The younger son of Thomas Coulson, master painter in Devonport dockyard, he was born at Penzance; Walter Coulson was an elder brother. His father was a close friend of Sir Humphry Davy; his mother was Catherine Borlase. After receiving some classical education at the local grammar school, Coulson spent two years in Brittany (1816–18), studying the French language and literature. Having first been apprenticed to a Penzance surgeon, he entered Edward Grainger's School of Anatomy in the Borough, and attended St. Thomas's Hospital, where he became dresser to Frederick Tyrrell. He then studied in Berlin, where he knew the poet Thomas Campbell, and spent some months in Paris.
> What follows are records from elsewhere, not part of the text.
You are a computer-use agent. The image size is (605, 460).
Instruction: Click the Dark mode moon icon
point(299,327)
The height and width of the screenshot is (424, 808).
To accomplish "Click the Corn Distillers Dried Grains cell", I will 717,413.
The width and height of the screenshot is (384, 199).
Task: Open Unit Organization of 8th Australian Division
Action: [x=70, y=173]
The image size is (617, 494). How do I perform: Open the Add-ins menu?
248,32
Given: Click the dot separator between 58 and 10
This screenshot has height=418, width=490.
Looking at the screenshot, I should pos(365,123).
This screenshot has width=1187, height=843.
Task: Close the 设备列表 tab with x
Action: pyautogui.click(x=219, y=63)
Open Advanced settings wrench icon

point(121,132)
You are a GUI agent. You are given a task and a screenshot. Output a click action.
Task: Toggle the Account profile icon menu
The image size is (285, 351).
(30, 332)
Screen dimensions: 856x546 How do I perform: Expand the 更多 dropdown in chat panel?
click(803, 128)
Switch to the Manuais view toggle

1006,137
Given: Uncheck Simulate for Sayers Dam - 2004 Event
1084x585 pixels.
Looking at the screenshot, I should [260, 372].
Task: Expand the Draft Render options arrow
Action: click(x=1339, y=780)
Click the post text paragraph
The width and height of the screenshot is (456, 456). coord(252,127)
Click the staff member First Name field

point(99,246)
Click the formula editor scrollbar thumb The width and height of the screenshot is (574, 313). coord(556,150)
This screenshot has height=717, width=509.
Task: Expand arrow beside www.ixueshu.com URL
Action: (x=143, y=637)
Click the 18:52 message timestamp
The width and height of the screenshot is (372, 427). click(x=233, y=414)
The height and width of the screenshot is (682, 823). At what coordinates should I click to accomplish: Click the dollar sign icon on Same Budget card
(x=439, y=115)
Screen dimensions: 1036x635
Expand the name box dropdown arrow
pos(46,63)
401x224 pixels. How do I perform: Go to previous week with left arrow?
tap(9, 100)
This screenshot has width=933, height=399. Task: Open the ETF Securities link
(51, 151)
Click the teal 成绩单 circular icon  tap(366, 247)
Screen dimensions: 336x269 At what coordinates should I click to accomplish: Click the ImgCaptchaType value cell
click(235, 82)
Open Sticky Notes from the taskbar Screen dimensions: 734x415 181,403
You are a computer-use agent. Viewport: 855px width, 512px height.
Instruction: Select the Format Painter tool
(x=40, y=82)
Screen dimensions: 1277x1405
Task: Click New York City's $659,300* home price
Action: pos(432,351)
Coulson returned to London, and became a member of the Royal College of Surgeons on 26 September 1826. He helped found the Aldersgate Street School of Medicine with Tyrrell, Sir William Lawrence, and others, and acted for three years as demonstrator of anatomy. In 1828 he was elected surgeon to the Aldersgate Street Dispensary, and in 1830 consulting surgeon to the City of London Lying-in Hospital. In 1832 he, with his colleagues, resigned his connection with the Aldersgate Dispensary in a quarrel with the committee. In the same year he joined the medical board of the Royal Sea-bathing Infirmary at Margate.
In 1833 Coulson failed to secure election to an assistant-surgeoncy at the London Hospital, being beaten by Thomas Blizard Curling. His practice increased with his publications, He moved from his early residence in Charterhouse Square to a house in Frederick's Place, Old Jewry, where he had for many years perhaps the largest city practice.